When he heard his name, he thought it was something inside himself trying to comfort him, but then he realized that he was being called from somewhere else. Because the sound his name made was his father’s voice, he called out, “Father! Father!” Then he saw him, walking across the trestle. Despite the ghostly effect of the fog, the figure in it was real: Jason recognized the green stocking cap and the red and white lumberman’s jacket. One of his father’s hands was in his pocket, and the other one held a cigarette, which he raised to his mouth and lowered, raised and lowered, almost as if he were timing himself.
As he watched his father come towards him, Jason stopped crying, but he started again when he felt himself being hugged. This time the crying was so different from before that it was like doing something else.
“What’s the matter?” his father said. “Didn’t you like the movie?”
Jason couldn’t say what had frightened him. His father’s physical presence—his body beneath the rough wet wool of his jacket—caused him not to be able to summon the images or the fear, even when he tried.
“Everything stopped,” he said. He spoke sideways against his father’s chest, and he knew that he had not explained anything. “I don’t know,” he said.
His father continued to hold him, then tightened his grasp slightly before letting go. He stepped across the gravelled bed and knelt down by the tracks as if he were going to say a prayer, but instead he put his ear to the rail and shut his eyes for a moment. Then he stood up.
“We can cross now,” he said. “It’s OK Nothing’s coming.”

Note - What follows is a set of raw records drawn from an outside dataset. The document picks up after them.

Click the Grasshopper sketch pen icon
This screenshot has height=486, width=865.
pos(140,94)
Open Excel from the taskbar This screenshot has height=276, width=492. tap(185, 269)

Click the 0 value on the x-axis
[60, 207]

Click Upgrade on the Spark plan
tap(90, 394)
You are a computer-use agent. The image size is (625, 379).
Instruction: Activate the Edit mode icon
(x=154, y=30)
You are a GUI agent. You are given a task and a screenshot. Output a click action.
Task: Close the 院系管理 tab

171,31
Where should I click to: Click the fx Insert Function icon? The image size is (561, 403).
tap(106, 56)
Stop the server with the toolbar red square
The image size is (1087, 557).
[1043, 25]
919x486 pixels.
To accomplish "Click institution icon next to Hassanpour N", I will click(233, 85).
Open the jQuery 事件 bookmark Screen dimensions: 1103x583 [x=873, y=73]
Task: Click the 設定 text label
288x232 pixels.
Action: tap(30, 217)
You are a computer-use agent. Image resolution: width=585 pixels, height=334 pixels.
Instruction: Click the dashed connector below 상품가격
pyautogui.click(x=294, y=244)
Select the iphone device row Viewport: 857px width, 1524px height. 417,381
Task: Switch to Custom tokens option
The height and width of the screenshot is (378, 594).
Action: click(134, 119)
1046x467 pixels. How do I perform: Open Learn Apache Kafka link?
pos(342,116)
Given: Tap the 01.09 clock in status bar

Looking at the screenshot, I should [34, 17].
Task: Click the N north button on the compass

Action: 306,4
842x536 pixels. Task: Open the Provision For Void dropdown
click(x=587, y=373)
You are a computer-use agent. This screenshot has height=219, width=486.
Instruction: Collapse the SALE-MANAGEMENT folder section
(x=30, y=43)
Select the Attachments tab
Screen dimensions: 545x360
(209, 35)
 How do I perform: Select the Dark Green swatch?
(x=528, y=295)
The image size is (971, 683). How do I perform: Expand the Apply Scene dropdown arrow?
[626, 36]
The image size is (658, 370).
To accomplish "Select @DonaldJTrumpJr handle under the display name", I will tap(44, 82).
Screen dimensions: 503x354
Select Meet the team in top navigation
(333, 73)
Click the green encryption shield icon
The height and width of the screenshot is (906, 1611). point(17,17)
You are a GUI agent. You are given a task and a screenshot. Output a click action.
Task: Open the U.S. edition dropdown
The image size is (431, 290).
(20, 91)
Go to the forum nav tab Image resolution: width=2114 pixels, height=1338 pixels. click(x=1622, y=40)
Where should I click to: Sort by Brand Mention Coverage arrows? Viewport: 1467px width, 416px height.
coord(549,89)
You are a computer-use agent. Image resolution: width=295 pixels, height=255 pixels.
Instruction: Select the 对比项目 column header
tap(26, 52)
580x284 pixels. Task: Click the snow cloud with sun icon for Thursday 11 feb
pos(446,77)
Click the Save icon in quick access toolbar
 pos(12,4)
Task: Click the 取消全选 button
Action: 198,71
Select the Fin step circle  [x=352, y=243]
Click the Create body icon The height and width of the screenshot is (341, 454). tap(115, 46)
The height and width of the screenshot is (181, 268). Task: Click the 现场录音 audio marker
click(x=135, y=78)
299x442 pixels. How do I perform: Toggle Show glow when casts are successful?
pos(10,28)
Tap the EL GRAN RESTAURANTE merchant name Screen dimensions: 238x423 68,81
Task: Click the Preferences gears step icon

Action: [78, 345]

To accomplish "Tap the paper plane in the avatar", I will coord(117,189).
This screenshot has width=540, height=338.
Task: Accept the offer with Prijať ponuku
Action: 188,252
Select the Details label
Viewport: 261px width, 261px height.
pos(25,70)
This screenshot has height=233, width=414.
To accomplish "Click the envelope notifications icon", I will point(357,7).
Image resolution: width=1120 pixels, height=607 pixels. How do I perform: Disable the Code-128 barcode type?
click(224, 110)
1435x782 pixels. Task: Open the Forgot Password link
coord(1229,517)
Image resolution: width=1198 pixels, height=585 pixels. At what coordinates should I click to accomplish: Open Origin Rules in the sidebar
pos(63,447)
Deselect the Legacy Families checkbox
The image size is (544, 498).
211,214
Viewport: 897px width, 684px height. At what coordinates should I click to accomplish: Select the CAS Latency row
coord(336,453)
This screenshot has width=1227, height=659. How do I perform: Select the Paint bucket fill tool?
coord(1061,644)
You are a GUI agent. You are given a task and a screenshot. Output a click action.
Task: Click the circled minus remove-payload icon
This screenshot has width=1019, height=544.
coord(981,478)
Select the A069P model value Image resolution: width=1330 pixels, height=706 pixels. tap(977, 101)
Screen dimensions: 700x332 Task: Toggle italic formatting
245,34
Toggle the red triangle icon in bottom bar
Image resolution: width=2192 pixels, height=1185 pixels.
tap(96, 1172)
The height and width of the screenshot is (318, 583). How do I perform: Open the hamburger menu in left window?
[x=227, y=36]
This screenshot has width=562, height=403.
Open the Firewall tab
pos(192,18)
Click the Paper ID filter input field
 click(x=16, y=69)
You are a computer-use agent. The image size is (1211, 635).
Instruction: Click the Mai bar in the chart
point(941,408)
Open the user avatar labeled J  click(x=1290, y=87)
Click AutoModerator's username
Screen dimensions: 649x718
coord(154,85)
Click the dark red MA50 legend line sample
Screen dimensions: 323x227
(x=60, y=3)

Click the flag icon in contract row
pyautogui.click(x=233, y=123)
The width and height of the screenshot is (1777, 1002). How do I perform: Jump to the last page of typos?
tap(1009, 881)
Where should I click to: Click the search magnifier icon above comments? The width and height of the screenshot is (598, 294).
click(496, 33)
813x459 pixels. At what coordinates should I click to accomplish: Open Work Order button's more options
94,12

They started then across the trestle walkway. His father went first and Jason followed behind.
“Evan called us,” his father said. “He called from the movie. He was worried, but your mother and I—we knew everything was all right.”
“I was scared,” Jason said. “I was really scared.”
“I know, but you scared yourself,” his father said. His voice ahead of Jason was strong and confident. “Everything was OK all along. There was never anything to be scared of, really.”
Jason, for the first time in his life, wasn’t sure he believed what his father told him, but he couldn’t think how to answer. During the walk which led them across the gully and home, he tried several times to come back to his father’s words and consider them. He couldn’t make them fit what had happened, though, and he even began having trouble remembering exactly what they were.
What seemed to matter finally was the picture, the solid images he knew were real: his father’s broad back like a checkerboard, damp in the fog and almost steaming, his right hand holding firmly to the railing, but his black church shoes stepping as carelessly along the slatted wooden walkway as if there had not been a 60-foot drop beneath.